さてさて、今日は何を言いたいかというと、別に音楽大学の教授や講師でなくても、教えるからには自分も演奏することを学び続け、そして演奏し続けたほうが、生徒にとっても、教師自身にとっても人生が豊かになって、良いんじゃないかということです。演奏活動をアクティブに続けていらっしゃる方も多いと思いますが、多くは、大半以上は自身が演奏することをやめていると思います。

ちびっ子ばっかりの教室だったり、特に音大を目指すような子供がいない教室であっても同じです。せっかく音楽大学でピアノ科やヴァイオリン科(他の楽器でもいいんだけど)を卒業し、ショパンコンクールに出るほどの実力がなくても、ある程度は弾けるはずです。自分が練習する時間がないとか、子供がいるわとか、いろんな言い訳はたくさんあると思います。それでもあえて、自分で何かを人前で弾けるレベルまで学ぶのは楽しいことです。

ピアノを弾くのが嫌いだわ、お金のために教えてるけど、なんて人もきっといらっしゃると思います。
まあ、そういう人はいいんですけど、人それぞれですから。

私の場合は、自分がフルタイムで働いて、本当に時間がなかった時は、正直、練習してませんでした。
娘の伴奏をチョロっとするだけで、たまにお遊びでいろんな曲を引っ張り出してきてチャラチャラ弾くくらいでした。でもそうすると、やっぱり私の場合は教師としてもイマイチでした。あくまで私の場合ですが、教え方が「薄く」なるんです。こう、説得力がないというか。

極端ですが、人様にタッパウェアや鍋やフライパンを売る商売も同じだと思います。
「なんて素晴らしい鍋なの????これで作った料理はもう、世界でいちばん、大絶品よ!!!!」と思えば、顧客にすっごい勢いで、説得力のあるセールスができると思います。鍋もガンガン売れるでしょう。
ちょっと変かもしれないけど、ピアノもヴァイオリンもおんなじようなもんです。と、私は思います。

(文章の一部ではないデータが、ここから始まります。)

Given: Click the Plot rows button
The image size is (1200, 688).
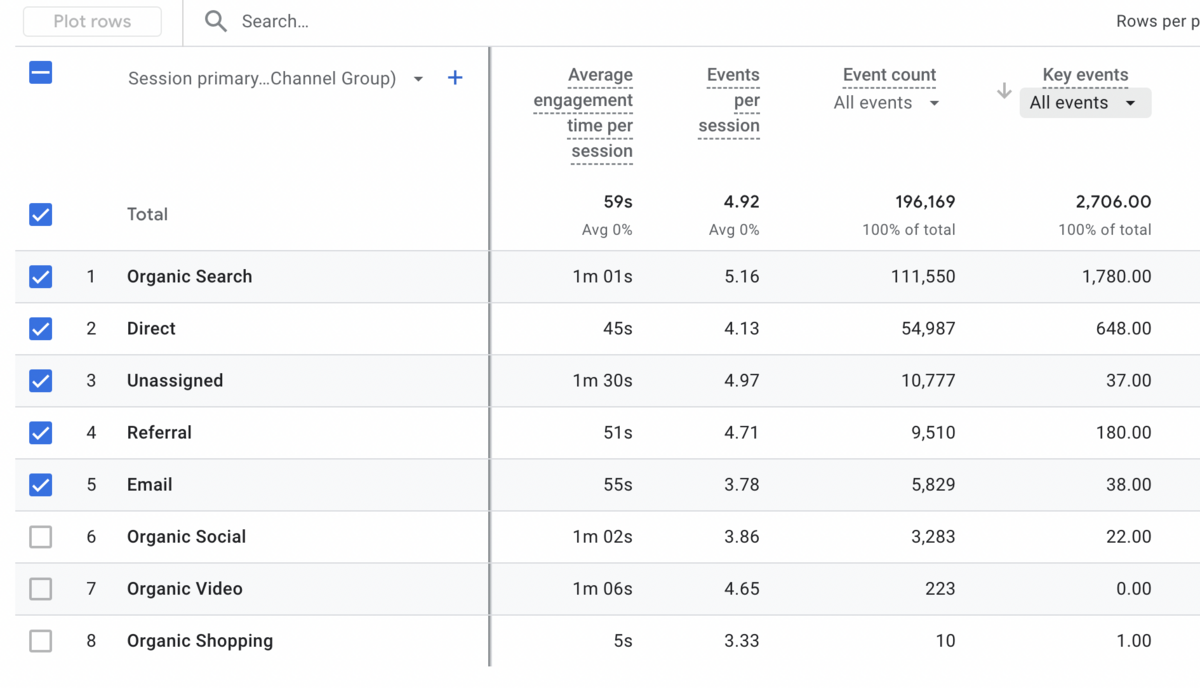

自分が演奏から離れると、「演奏」というものをひとに伝える時、薄っぺらで、ペラペラになるんです(あくまで、私の場合ですけど)誰でも言えるような指導しかできなくなる、と何回も感じました。特に学生の曲がそれなりになってくると、こっちが弾けない曲は指導できません。それこそ、いい加減な指導になりがちです。ちゃんと、弾けないとダメです。

話変わって、わたしたちの大好きなヴァイオリンの教授はなんでも弾けます。どんなにマイナーな曲を持って行っても「楽譜を見ないでスラスラ弾けちゃう」ので、本当にありえない方なのですが、私がもう、関心しきって、

「先生、どうしてこんな超マイナーな曲でも、どんな曲でも先生はすぐに弾けちゃうのですか?」と伺ったところ、

「私の若い頃の教授がそういう人だったんです。(オイストラフ)だから、私も死ぬまで彼のようにありたいと思って、いつも練習しているんですよ。あなたもそうしなさい」

とおっしゃられました。四捨五入したら80歳の先生、本当に教師の鏡です。
私も本当にそうありたいと思います。

学ぶことは楽しいです。せっかく音楽大学で学んで、子供の頃からしか出来ないことをやってきたのです。今辞めてしまうのは残念です。別にコンサートやコンクールがなくても、ひょんなことで演奏する機会はやってくるかもしれません。その日に備えて、小さな曲でいいので、仕上げて楽しんでみませんか?